### Task goal
Of all the entries below, only the lines from the one with "Image resolution: width=1362" up to and including the one with "Switch to the Tools ribbon tab" are to be duplicated exactly.

### Source data
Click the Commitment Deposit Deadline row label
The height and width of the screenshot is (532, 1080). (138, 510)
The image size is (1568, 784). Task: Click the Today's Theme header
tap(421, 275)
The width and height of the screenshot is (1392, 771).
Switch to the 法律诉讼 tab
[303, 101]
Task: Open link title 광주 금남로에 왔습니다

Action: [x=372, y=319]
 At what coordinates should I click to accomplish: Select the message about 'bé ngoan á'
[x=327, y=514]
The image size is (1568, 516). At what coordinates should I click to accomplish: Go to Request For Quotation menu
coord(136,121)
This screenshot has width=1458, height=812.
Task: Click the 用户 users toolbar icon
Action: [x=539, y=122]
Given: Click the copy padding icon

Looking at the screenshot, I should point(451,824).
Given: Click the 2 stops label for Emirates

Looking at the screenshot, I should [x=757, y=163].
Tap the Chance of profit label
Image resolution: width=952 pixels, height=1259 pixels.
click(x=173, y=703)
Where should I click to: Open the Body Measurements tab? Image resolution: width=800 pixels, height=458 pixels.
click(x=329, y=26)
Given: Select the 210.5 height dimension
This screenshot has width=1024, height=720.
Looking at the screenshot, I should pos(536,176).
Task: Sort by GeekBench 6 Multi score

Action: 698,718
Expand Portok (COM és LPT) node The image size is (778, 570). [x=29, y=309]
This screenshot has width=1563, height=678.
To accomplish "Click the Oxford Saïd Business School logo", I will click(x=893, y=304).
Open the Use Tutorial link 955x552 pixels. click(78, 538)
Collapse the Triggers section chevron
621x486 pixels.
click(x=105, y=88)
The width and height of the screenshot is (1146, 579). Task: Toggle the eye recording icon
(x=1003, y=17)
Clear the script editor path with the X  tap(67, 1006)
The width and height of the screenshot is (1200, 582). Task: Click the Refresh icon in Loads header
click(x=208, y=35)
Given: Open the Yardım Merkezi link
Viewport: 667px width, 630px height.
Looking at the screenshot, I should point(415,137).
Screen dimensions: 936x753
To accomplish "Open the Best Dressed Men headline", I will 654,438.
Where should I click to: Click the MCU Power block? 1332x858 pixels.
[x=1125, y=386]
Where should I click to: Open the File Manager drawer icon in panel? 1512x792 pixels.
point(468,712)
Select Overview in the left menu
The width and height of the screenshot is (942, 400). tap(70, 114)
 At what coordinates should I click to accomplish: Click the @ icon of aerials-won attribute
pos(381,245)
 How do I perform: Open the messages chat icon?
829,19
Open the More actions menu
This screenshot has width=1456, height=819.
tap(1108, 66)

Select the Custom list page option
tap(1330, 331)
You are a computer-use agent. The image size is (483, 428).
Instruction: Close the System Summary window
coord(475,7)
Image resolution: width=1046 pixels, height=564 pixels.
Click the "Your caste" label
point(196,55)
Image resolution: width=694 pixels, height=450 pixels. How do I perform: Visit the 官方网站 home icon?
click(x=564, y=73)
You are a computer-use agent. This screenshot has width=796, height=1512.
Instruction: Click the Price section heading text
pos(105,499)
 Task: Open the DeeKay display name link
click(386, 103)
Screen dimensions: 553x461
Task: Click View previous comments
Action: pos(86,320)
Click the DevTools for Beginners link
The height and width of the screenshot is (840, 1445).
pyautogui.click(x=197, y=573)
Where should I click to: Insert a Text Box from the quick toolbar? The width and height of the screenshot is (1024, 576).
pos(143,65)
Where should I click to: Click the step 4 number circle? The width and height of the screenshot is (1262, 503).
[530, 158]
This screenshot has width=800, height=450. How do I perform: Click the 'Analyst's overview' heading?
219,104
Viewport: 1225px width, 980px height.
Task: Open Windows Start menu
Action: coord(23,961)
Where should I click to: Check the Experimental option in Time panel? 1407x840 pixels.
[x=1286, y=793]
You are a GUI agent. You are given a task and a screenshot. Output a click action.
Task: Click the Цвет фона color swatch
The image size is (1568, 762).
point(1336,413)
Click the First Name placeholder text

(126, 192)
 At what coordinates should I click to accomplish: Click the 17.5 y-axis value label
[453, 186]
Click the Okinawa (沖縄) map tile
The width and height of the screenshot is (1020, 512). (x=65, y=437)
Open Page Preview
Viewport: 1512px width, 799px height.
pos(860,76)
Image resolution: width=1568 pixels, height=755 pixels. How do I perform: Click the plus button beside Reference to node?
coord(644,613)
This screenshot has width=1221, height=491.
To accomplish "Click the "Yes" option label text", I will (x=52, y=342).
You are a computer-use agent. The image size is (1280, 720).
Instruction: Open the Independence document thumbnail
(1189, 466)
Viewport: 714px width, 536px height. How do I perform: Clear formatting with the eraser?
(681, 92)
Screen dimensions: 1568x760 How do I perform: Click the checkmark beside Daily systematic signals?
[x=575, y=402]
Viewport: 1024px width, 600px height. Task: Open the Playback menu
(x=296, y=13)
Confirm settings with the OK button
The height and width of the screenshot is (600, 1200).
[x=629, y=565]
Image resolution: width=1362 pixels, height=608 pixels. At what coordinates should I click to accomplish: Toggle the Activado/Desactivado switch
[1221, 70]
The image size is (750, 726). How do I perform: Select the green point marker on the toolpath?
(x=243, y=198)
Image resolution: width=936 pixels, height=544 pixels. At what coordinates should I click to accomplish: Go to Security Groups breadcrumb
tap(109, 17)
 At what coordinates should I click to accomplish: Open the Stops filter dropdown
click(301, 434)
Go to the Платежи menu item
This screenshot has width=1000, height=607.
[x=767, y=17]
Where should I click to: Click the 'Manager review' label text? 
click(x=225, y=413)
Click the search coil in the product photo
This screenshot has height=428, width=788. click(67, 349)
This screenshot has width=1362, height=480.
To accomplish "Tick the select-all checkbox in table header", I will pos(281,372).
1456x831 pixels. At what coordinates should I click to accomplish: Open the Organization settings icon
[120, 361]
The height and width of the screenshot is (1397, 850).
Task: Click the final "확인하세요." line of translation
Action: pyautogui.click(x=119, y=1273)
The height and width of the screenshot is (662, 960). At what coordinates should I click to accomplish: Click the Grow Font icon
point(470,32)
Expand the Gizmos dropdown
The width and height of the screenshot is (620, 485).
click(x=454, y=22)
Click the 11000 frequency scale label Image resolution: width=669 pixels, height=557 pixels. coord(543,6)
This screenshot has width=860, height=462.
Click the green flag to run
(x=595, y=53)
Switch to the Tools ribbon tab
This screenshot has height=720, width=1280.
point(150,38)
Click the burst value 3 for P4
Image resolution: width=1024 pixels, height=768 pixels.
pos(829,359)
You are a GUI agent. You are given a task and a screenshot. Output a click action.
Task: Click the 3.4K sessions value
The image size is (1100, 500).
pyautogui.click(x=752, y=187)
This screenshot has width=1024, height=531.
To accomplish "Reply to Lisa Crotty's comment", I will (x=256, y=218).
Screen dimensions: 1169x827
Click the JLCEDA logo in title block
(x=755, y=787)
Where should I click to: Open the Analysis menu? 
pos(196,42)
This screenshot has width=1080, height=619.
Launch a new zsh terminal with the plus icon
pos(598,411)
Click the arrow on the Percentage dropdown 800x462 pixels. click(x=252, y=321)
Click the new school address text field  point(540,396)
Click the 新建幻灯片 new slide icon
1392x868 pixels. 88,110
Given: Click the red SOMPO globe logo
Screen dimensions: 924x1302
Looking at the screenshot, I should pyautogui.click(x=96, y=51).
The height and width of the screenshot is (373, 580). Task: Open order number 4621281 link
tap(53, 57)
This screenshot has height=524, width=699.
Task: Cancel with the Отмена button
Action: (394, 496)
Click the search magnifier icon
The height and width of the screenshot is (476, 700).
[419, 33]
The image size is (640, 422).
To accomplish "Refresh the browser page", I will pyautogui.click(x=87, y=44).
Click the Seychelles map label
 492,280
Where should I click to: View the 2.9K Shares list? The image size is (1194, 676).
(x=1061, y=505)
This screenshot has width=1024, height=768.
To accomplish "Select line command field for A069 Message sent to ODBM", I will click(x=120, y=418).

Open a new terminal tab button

### Task solution
Image resolution: width=1362 pixels, height=608 pixels. At what coordinates should I click to accomplish: Toggle the Activado/Desactivado switch
[1221, 70]
The image size is (750, 726). How do I perform: Select the green point marker on the toolpath?
(x=243, y=198)
Image resolution: width=936 pixels, height=544 pixels. At what coordinates should I click to accomplish: Go to Security Groups breadcrumb
tap(109, 17)
 At what coordinates should I click to accomplish: Open the Stops filter dropdown
click(301, 434)
Go to the Платежи menu item
This screenshot has width=1000, height=607.
[x=767, y=17]
Where should I click to: Click the 'Manager review' label text? 
click(x=225, y=413)
Click the search coil in the product photo
This screenshot has height=428, width=788. click(67, 349)
This screenshot has width=1362, height=480.
To accomplish "Tick the select-all checkbox in table header", I will pos(281,372).
1456x831 pixels. At what coordinates should I click to accomplish: Open the Organization settings icon
[120, 361]
The height and width of the screenshot is (1397, 850).
Task: Click the final "확인하세요." line of translation
Action: pyautogui.click(x=119, y=1273)
The height and width of the screenshot is (662, 960). At what coordinates should I click to accomplish: Click the Grow Font icon
point(470,32)
Expand the Gizmos dropdown
The width and height of the screenshot is (620, 485).
click(x=454, y=22)
Click the 11000 frequency scale label Image resolution: width=669 pixels, height=557 pixels. coord(543,6)
This screenshot has width=860, height=462.
Click the green flag to run
(x=595, y=53)
Switch to the Tools ribbon tab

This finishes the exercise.